=== Your task ===
Print only the lines that begin at the line containing "The width and height of the screenshot is (1214, 1464)." and end at the last line of the material, both included, without any change.

_____

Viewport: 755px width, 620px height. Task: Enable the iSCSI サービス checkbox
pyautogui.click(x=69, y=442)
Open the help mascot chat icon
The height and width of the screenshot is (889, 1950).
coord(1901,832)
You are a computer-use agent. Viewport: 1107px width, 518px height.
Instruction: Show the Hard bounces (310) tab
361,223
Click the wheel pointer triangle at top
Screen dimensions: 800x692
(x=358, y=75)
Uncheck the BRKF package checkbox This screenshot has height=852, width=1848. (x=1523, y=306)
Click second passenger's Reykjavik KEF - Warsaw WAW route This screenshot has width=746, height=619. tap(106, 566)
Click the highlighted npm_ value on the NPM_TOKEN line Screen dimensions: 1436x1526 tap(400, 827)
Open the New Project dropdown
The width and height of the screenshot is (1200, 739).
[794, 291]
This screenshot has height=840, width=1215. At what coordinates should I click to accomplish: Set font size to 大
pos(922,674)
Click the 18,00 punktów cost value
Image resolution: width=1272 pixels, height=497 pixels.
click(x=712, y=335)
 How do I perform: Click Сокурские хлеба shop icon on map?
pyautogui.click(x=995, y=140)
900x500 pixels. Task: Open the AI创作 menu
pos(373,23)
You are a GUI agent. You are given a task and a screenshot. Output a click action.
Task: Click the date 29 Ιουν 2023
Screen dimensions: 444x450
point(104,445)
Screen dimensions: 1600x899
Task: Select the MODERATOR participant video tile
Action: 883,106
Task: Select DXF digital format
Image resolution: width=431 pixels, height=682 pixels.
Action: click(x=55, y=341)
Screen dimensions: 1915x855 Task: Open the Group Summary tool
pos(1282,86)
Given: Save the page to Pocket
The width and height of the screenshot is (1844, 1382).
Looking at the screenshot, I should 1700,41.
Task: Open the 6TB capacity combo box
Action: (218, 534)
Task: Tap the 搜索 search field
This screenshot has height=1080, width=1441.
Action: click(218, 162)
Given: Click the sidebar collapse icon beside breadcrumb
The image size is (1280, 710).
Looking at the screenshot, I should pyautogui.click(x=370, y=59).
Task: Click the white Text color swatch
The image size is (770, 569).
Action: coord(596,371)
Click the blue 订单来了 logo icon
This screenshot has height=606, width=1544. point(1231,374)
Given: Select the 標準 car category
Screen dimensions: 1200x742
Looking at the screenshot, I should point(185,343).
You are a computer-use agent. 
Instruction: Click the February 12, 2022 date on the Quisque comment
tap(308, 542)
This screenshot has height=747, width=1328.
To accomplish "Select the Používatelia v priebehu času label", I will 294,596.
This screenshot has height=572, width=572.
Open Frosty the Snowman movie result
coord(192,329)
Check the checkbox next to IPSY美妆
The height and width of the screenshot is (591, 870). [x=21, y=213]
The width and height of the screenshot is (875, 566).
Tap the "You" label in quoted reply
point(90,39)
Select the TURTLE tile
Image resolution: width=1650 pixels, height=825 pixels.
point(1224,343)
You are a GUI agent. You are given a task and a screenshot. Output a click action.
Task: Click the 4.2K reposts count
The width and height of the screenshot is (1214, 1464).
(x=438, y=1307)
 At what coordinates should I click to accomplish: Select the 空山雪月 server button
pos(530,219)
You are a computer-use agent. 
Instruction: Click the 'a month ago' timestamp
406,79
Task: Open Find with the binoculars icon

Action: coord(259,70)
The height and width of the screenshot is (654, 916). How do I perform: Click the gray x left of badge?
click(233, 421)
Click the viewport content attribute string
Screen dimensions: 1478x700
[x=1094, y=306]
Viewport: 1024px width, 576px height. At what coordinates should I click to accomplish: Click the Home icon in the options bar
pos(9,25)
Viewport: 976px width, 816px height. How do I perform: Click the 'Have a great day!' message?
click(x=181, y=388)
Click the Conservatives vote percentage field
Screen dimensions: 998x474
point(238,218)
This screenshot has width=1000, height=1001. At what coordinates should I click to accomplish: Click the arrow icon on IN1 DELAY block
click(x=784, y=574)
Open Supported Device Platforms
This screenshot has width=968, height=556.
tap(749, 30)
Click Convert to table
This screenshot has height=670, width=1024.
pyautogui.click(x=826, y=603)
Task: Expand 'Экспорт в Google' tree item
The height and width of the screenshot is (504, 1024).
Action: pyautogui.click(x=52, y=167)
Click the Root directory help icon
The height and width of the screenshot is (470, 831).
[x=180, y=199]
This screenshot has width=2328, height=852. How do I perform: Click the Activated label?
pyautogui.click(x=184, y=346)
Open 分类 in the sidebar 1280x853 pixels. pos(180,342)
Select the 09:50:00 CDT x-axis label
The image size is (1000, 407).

_____

=== Exercise answer ===
The width and height of the screenshot is (1214, 1464).
(x=438, y=1307)
 At what coordinates should I click to accomplish: Select the 空山雪月 server button
pos(530,219)
You are a computer-use agent. 
Instruction: Click the 'a month ago' timestamp
406,79
Task: Open Find with the binoculars icon

Action: coord(259,70)
The height and width of the screenshot is (654, 916). How do I perform: Click the gray x left of badge?
click(233, 421)
Click the viewport content attribute string
Screen dimensions: 1478x700
[x=1094, y=306]
Viewport: 1024px width, 576px height. At what coordinates should I click to accomplish: Click the Home icon in the options bar
pos(9,25)
Viewport: 976px width, 816px height. How do I perform: Click the 'Have a great day!' message?
click(x=181, y=388)
Click the Conservatives vote percentage field
Screen dimensions: 998x474
point(238,218)
This screenshot has width=1000, height=1001. At what coordinates should I click to accomplish: Click the arrow icon on IN1 DELAY block
click(x=784, y=574)
Open Supported Device Platforms
This screenshot has width=968, height=556.
tap(749, 30)
Click Convert to table
This screenshot has height=670, width=1024.
pyautogui.click(x=826, y=603)
Task: Expand 'Экспорт в Google' tree item
The height and width of the screenshot is (504, 1024).
Action: pyautogui.click(x=52, y=167)
Click the Root directory help icon
The height and width of the screenshot is (470, 831).
[x=180, y=199]
This screenshot has width=2328, height=852. How do I perform: Click the Activated label?
pyautogui.click(x=184, y=346)
Open 分类 in the sidebar 1280x853 pixels. pos(180,342)
Select the 09:50:00 CDT x-axis label
The image size is (1000, 407).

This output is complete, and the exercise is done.